For those unfamiliar with this ambient artist’s mantra, here’s a snippet from his Bandcamp:
‘Antonymes’ music emerges from the adjustments and erasures where music expresses nothing but itself, from the relationship between continuity and repetition rather than of contract and interplay, from secrecy, from quietness, from pause, from thought, from emptiness, from time, from far off, from itself, from where it is set and where it is setting off to..’

The Licence To Interpret Dreams largely reflects this emphasis on empty spaces. Save a few lively moments, Antonymes isn’t so much a party rocker as he is a philosopher—all twelve of these tracks are sparse compositions, deeply detached and yet completely personal. You, the listener, have been plucked from your spot in the bustling chaos of modern life, and all this dude wants is to take a walk with him into the forest of his—and your—mind.

Generally, the moments where Antonymes tries to step outside this backdrop are where the album suffers. Oradour-Sur-Glane is inches from submerging you completely with its bits of music box melodies floating in a bubbling lake of synths, yet the voice sample utilized here is a rare step into indulgence for Antonymes. As a result, instead of falling completely under his spell, you’re shocked awake at jilted, startling intervals. Doubt commits a bit more fully to the gimmick, thus coming closer to fooling you into assimilating it with the rest of the landscapes back here, but the voice sample just doesn’t fit in with the isolation at display here; it’s a slab of concrete amidst a forest of trees. The end of the track works the best, when the philosophical snippets aren’t spelled out for you but fade into the background, leaving you to find the stories behind them yourself.

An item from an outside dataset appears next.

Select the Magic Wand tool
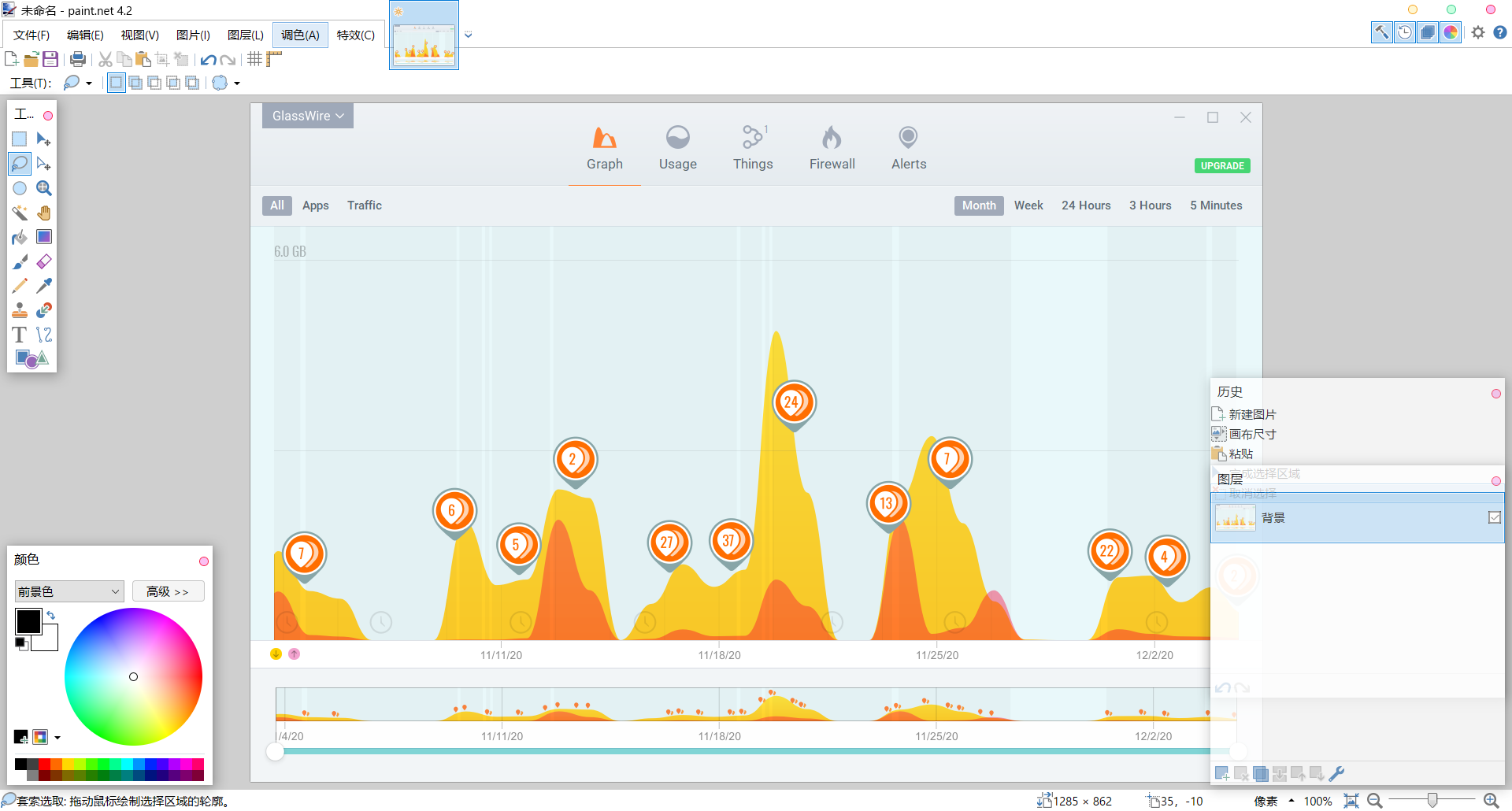The image size is (1512, 811). (x=20, y=213)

When Antonymes lets the music speak for itself, though, this is an absolutely captivating dream. Womb Of The Great Mother begins slowly before gradually building, then whittling itself down until you can almost taste the melancholy. Even the shorter tracks are moving in their own little ways: A Light From The Heavens layers repetitions upon repetitions, the tension cresting until it hits a brutal peak.

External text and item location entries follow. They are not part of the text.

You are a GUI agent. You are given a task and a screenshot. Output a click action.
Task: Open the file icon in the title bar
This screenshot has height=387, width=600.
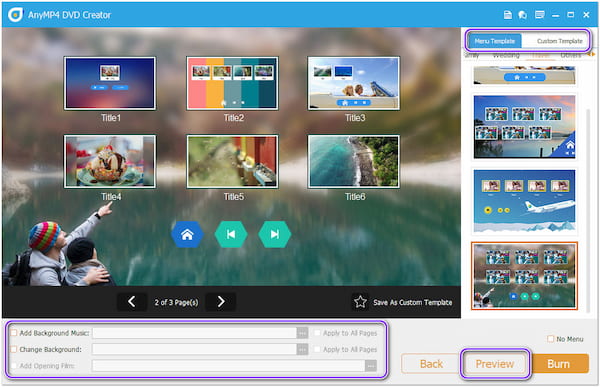click(507, 15)
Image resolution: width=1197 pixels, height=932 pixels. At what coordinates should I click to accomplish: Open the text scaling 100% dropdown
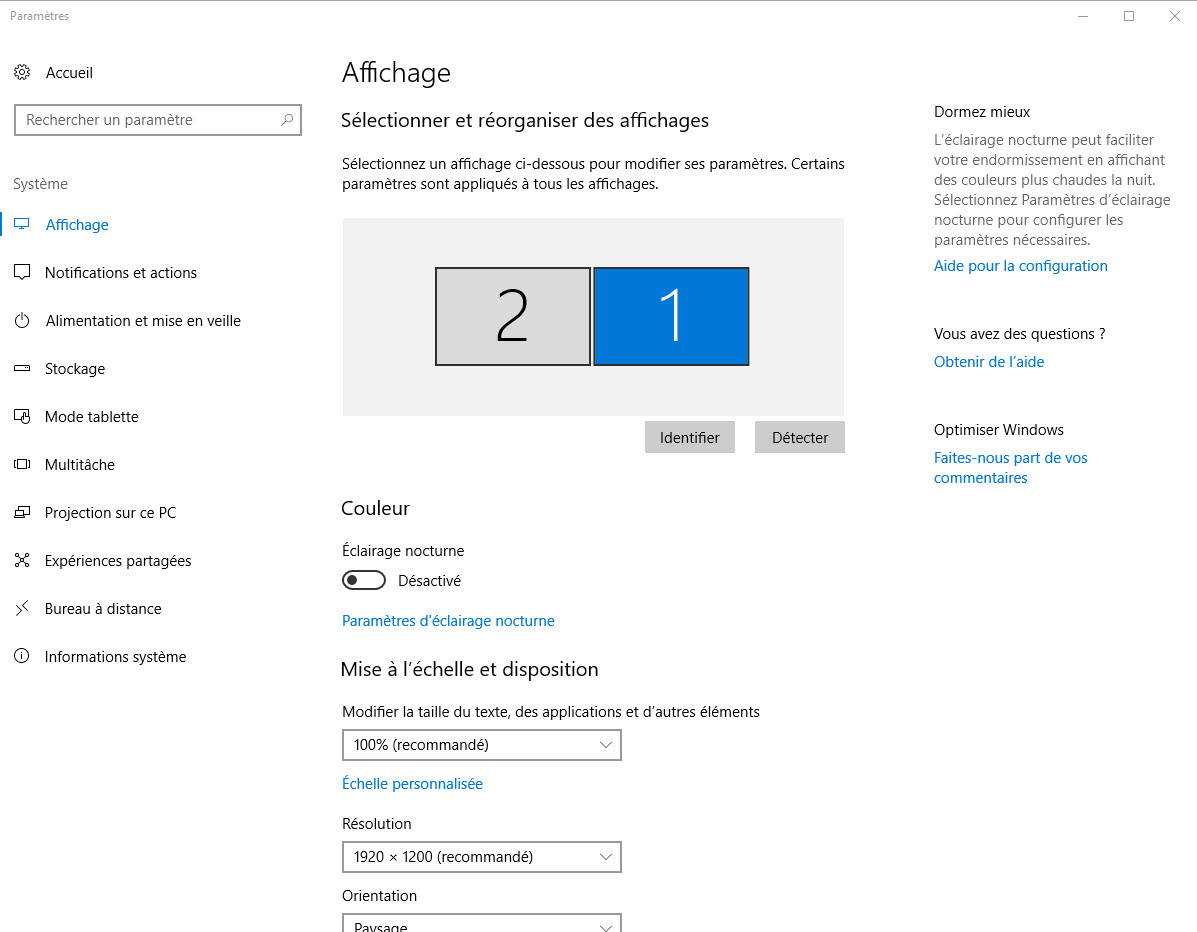point(481,745)
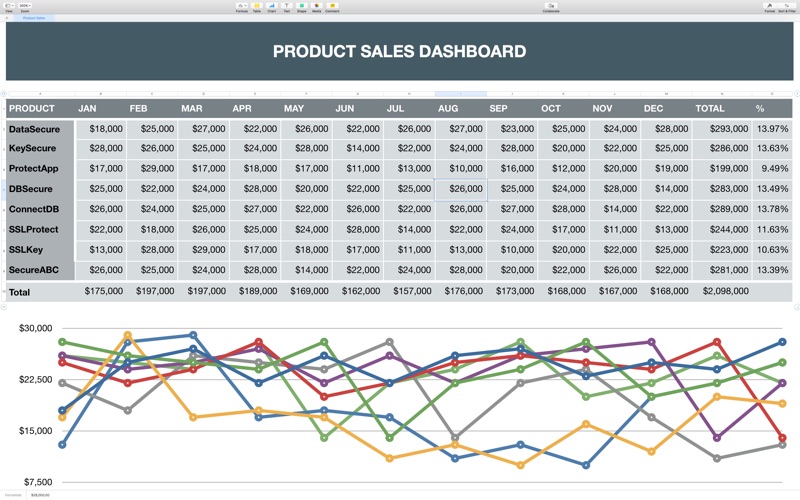This screenshot has width=800, height=500.
Task: Select the DBSecure August $26,000 cell
Action: 461,189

Towards the end of your sojourn, you’re offered a few rays of sun: Endlessly is just as minimalistic as what came before it, but it’s a rare moment of peace in an environment full of angst. The Door Towards The Dream, too, is solemnly uplifting, replete with horns, strings, and a choir section. The sentiment isn’t awash in gaudy Hallmark-card sap, though, and after an album’s worth of deliberation, reaching the end of the tunnel is a worthy reward.

More and more, it seems like there simply isn’t any way for one to escape the spectacles of daily life. The value of silence—taking a few minutes to think about things, about the world, about yourself, even—has all but been forgotten. Sometimes, you have to tune everything out and find yourself again, though, and when you do so, Antonymes is the guy that’ll lead the way.”